BEGIN Records shown

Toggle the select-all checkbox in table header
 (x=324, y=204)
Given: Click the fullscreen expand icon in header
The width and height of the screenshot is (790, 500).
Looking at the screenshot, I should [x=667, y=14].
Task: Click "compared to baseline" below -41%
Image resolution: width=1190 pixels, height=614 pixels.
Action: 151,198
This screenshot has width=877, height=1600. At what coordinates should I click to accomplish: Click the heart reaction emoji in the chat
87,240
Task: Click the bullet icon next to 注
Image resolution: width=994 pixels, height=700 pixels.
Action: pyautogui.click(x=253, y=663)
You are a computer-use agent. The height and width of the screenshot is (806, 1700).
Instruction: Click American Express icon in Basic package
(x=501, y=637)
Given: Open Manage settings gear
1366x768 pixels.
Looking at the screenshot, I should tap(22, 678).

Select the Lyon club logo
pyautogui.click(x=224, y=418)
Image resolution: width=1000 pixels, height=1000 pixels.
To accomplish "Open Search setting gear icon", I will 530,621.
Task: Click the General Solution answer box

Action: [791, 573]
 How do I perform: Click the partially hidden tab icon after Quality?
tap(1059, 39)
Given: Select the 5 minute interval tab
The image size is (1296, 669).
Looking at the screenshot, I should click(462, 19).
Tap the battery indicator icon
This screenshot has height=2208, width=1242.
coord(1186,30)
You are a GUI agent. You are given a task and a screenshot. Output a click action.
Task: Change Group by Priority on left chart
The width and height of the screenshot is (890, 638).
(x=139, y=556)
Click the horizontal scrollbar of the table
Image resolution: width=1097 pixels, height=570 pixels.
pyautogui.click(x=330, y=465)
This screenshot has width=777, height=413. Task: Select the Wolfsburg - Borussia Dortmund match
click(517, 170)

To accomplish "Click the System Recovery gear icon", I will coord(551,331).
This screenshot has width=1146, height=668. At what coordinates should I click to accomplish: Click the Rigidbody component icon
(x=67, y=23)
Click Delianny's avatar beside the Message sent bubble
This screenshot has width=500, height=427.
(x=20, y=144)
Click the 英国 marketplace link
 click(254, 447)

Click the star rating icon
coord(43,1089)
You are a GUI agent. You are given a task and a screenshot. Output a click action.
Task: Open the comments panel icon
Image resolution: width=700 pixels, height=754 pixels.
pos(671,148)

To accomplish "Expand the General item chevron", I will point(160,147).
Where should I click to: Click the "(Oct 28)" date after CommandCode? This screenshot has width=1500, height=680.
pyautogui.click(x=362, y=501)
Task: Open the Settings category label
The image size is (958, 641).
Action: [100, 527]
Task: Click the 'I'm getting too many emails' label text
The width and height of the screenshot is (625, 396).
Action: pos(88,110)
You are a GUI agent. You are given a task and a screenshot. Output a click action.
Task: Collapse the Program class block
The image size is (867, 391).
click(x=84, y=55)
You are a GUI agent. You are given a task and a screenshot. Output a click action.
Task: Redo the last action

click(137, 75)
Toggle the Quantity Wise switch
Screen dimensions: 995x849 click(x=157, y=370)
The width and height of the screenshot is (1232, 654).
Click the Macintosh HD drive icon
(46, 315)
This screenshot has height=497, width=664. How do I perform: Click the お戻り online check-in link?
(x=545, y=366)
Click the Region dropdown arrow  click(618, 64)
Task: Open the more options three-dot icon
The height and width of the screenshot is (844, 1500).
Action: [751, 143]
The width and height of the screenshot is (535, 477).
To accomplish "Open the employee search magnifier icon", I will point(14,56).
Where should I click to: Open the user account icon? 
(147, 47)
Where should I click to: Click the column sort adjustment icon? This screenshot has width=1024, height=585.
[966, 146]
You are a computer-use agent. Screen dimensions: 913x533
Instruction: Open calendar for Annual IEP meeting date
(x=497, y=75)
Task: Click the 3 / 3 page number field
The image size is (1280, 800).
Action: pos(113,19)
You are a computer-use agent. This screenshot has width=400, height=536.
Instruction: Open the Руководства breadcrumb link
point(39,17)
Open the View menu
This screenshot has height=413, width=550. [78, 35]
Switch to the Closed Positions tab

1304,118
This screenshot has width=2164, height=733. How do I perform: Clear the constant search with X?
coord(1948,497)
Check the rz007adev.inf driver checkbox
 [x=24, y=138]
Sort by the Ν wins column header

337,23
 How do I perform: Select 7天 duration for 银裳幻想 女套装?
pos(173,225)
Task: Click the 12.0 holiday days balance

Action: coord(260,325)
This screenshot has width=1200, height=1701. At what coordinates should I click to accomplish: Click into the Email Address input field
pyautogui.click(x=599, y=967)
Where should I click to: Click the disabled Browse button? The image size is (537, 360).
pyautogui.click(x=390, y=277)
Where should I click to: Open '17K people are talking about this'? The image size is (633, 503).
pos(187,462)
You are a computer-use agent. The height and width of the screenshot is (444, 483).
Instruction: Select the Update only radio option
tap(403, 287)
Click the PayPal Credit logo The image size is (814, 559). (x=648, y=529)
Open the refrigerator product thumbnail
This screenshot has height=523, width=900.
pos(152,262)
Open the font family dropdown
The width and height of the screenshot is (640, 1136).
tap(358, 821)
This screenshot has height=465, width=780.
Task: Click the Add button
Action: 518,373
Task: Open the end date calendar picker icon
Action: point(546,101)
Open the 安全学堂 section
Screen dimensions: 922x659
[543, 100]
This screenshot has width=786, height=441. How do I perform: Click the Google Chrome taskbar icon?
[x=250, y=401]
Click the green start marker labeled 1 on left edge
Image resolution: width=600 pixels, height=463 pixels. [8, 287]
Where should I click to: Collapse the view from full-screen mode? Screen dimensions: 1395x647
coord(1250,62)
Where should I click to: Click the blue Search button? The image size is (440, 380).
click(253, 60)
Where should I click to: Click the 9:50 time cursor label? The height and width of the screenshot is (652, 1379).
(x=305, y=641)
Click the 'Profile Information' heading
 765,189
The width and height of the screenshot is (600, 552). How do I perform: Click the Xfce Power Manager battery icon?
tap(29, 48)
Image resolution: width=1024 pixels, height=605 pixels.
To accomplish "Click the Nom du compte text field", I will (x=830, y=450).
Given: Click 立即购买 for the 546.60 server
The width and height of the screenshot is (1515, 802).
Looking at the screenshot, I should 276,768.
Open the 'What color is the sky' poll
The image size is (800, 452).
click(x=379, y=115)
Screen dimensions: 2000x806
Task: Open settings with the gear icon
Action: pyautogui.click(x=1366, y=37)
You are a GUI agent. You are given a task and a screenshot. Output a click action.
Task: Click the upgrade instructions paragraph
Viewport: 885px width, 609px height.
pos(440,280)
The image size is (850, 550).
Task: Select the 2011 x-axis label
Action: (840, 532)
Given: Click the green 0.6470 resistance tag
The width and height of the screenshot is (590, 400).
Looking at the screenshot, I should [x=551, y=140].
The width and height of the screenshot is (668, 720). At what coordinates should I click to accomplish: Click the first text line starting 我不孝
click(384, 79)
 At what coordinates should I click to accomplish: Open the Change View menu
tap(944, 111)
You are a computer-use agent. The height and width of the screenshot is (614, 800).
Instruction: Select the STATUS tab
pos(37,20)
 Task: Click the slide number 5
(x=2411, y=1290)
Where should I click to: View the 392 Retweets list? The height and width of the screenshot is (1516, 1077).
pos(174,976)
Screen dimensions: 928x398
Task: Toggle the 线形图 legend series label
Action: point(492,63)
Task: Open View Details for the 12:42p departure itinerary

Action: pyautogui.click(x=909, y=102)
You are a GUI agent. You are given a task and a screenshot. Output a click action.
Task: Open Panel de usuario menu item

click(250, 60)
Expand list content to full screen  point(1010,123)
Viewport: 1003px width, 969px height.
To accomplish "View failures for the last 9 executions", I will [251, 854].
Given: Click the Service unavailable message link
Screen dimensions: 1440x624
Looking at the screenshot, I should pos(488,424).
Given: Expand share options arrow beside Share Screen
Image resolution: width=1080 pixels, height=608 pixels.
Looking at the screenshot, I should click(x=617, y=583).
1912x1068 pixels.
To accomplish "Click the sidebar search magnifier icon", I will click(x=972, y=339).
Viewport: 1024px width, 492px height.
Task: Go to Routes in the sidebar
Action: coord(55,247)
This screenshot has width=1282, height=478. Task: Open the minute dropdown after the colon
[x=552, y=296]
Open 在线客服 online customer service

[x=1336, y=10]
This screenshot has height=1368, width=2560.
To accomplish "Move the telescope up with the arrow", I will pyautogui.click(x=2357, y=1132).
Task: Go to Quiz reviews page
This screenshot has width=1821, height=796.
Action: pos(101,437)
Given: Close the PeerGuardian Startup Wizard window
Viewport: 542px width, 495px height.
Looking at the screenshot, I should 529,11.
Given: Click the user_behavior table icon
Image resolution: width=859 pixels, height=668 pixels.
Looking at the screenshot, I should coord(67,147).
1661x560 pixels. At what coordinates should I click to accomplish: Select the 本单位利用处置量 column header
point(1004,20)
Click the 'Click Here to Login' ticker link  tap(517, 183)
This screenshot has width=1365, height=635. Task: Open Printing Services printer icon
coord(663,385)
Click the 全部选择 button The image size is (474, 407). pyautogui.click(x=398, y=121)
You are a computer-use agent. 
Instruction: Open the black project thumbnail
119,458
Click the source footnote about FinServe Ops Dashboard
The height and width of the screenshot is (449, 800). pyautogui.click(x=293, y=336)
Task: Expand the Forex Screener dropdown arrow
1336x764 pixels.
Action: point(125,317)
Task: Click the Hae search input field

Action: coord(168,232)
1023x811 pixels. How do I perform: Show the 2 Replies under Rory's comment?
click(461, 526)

END Records shown

▶ _Action item_
The line containing "Click the 全部选择" and every line after it, through the last one above, should be written out word for word.

▶ _Task response_
Click the 全部选择 button The image size is (474, 407). pyautogui.click(x=398, y=121)
You are a computer-use agent. 
Instruction: Open the black project thumbnail
119,458
Click the source footnote about FinServe Ops Dashboard
The height and width of the screenshot is (449, 800). pyautogui.click(x=293, y=336)
Task: Expand the Forex Screener dropdown arrow
1336x764 pixels.
Action: point(125,317)
Task: Click the Hae search input field

Action: coord(168,232)
1023x811 pixels. How do I perform: Show the 2 Replies under Rory's comment?
click(461, 526)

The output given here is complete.